If you’ve seen “District 13”—aka “District B13”—the 2004 actioner from writer/producer Luc Besson and directed by Pierre Morel, then you know exactly what to expect from the new American remake, “Brick Mansions.” Hell, if you’ve seen a trailer you know what you’re getting into. Like the original, Besson wrote the script for the new version, one of his protégés handled the directing duties—Camille Delamarre this time, who has served as an editor on many of Besson’s pictures—and even stars one of the same actors, David Belle, in the same role. And Besson’s fingerprints are on damn near every last frame.
“Brick Mansions” is also the last film from Paul Walker after his tragic death late last year. Sure, we’ll see some approximation of him in “Fast and Furious 7,” where CGI and his brothers serving as stand-ins will fill the gaps, but this is the final movie he finished during his too-short lifetime. And it really is a fitting send off, showing Walker doing what he did best. No one ever accused him of being a great thespian, but he rarely tried to be anything that he wasn’t. He was a handsome, charming, likeable dude, earnest as all hell, and he chose roles that accentuated those qualities, which is what allowed him to connect with fans and audiences. “Brick Mansions” fits perfectly into this mold. High-tempo, not particularly deep, the movie can also be a crap ton of fun if you let it.

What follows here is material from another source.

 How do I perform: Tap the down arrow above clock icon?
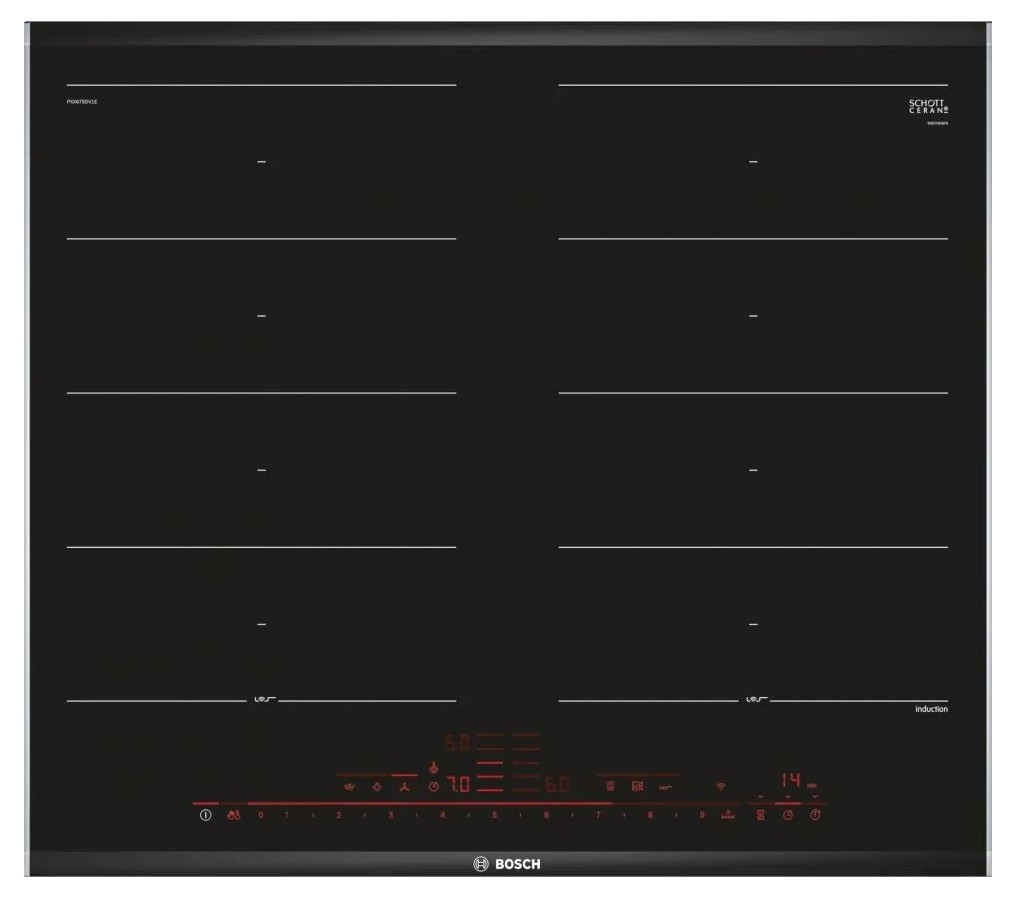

For a movie where every element that is not directly related to the action is laughable, there is an overabundance of plot, though almost all of it totally superfluous. In a slightly futuristic Detroit—with a few exceptions, the story could take place next year—a section of the city known as Brick Mansions has become so run down, so infested with crime, that it has been walled off “Escape From New York” style, run by a dictatorial gangster named Tremaine (RZA). When the military loses a bomb, they send undercover cop extraordinaire, Damien (Walker), into what is essentially a warzone to retrieve and disarm the weapon. Because the residents are wary of outsiders, he needs eyes, and they enlist Lino (Belle), a convict with ties to the neighborhood and a penchant for backflips.

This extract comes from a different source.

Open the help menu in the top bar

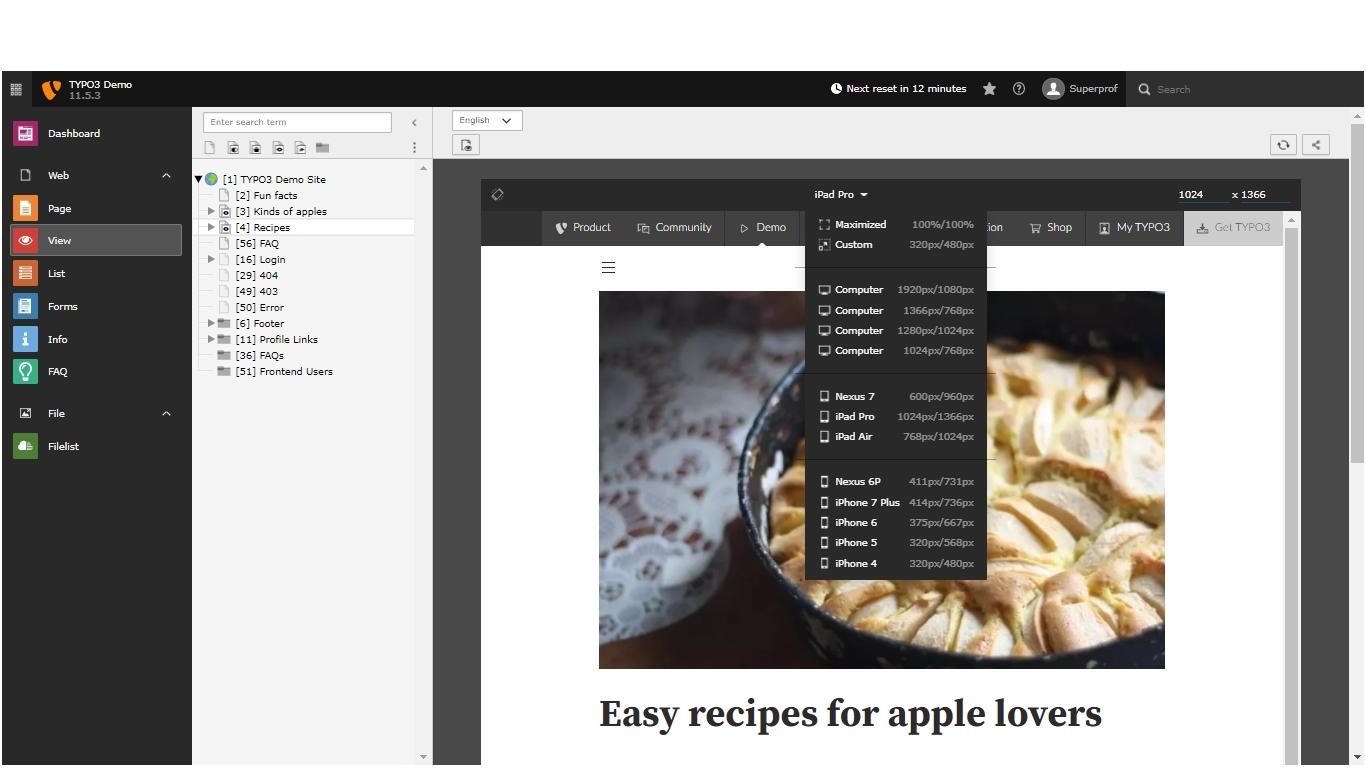coord(1019,88)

That’s all you need to know about the movie; that’s all that really matters, but there is an absurd tangle of asides and little threads that are intended to give the film depth and texture, but add nothing. It isn’t quite as out of control as Besson’s script for “3 Days to Kill”—there are no go-with-the-flow immigrant families squatting anyone’s homes here—but you bounce all over the place. Tremaine killed Damien’s father many years ago so there’s a revenge element, Lino has an estranged girlfriend that he helped work her way out of the hood but the hood never lets go, some unscrupulous land developers want do bulldoze the projects and build fancy new condos, and, perhaps most importantly of all, Damien really, really wants to get his grandfather to stop smoking. Because the health of your loved ones is important. It’s a little insane how much random crap they cram into one film. Somehow at 89 minutes, this still feels a few minutes too long. 79 might have been optimal.

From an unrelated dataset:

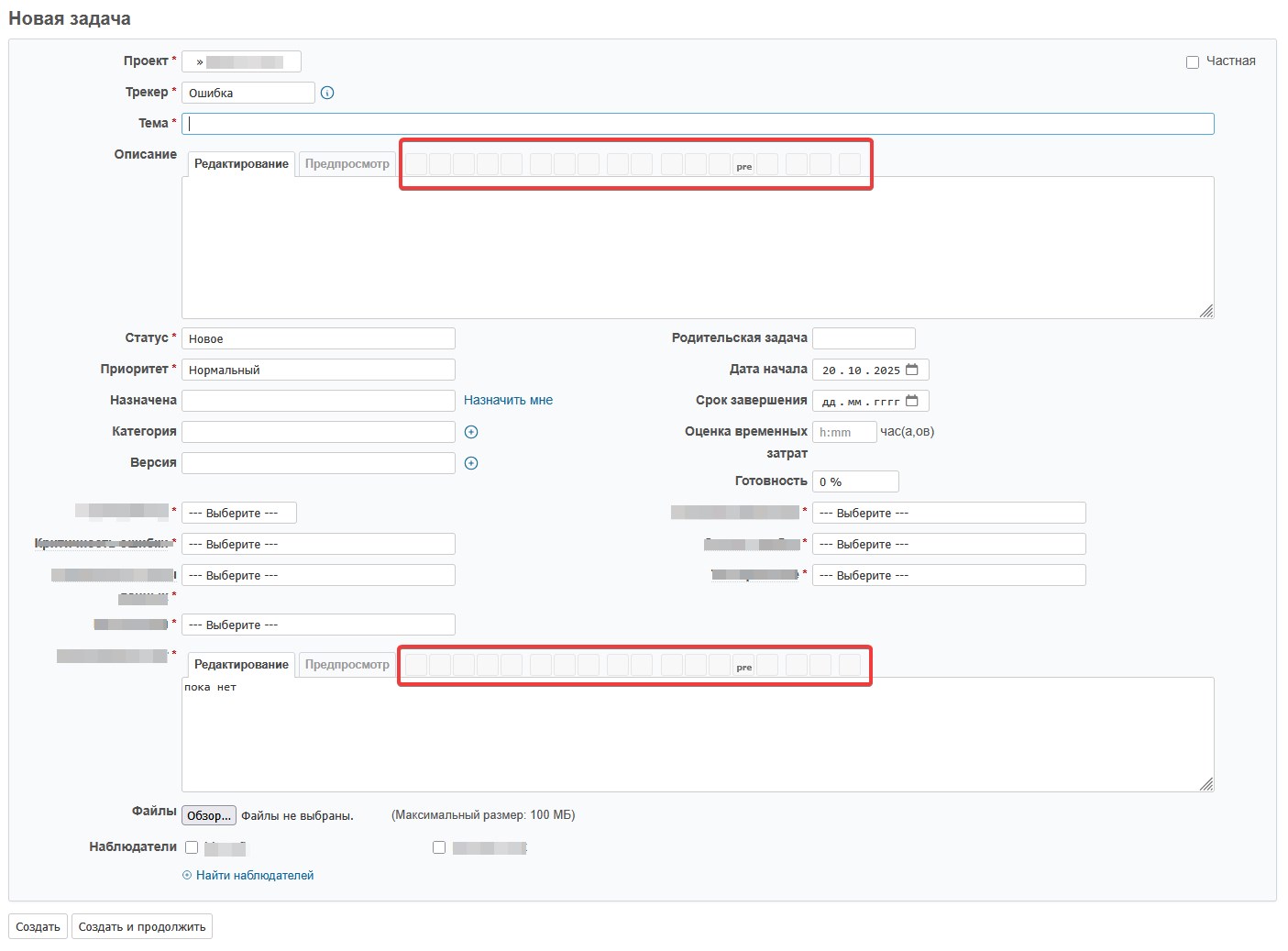The height and width of the screenshot is (951, 1288).
Task: Click the pre button in Описание toolbar
Action: pos(743,165)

Everything that isn’t action is so overly serious that it usually winds up being funny as hell, but luckily, like the original, “Brick Mansions” is basically a highlight reel for Belle, one of the originators of parkour. The movie overflows with running, jumping, climbing, people throwing themselves off of everything, and walking on walls. And all of it actual stunts, no computers, wires or tricks. When Walker is on screen the action takes on a more traditional stance, and his contribution in this arena lends itself more to shootouts and car chases rather than hurling himself off of buildings, though he does get in on the act from time to time.
“Brick Mansions” isn’t a good movie, but it is fun, and I that’s enough. It’s a bad movie that knows precisely what it is and what it needs to deliver in order to be successful, and it does just that. Unless you’re a diehard Walker fan and must see every one of his films in the theater, you probably don’t need to rush out to see this, you can just as easily wait for this to hit home video. Either way, this is best viewed in the company of easily accessible alcohol and a group of friends ready to get a little rowdy.